Data START
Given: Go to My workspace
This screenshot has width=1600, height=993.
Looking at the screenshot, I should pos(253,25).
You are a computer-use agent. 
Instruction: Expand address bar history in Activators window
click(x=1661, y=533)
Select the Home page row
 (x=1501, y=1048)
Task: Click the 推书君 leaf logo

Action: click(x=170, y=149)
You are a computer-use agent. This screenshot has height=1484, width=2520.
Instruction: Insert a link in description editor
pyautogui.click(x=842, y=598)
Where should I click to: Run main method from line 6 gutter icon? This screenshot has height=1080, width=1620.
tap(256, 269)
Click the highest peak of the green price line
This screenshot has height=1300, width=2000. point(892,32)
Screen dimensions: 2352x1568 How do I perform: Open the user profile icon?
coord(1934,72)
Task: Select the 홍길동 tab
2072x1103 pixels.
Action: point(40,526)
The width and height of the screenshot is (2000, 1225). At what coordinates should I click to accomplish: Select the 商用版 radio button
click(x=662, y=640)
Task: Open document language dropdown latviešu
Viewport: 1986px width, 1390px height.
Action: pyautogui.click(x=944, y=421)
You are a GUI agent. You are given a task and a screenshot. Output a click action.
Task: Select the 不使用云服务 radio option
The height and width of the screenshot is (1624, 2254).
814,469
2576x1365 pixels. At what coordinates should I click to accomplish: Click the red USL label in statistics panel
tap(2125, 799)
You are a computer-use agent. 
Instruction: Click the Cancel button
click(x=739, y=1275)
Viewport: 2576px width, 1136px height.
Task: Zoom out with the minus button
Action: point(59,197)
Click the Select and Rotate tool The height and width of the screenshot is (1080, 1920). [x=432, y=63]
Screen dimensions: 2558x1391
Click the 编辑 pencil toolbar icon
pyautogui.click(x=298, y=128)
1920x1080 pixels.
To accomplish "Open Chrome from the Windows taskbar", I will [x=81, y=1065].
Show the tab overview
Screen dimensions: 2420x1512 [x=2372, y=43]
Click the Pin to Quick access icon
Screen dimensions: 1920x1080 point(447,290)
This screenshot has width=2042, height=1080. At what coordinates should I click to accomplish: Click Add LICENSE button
Data END
**What the task requires**
Report the number of lines in the records that include the string "agent", and write no other words.

**Problem solution**
4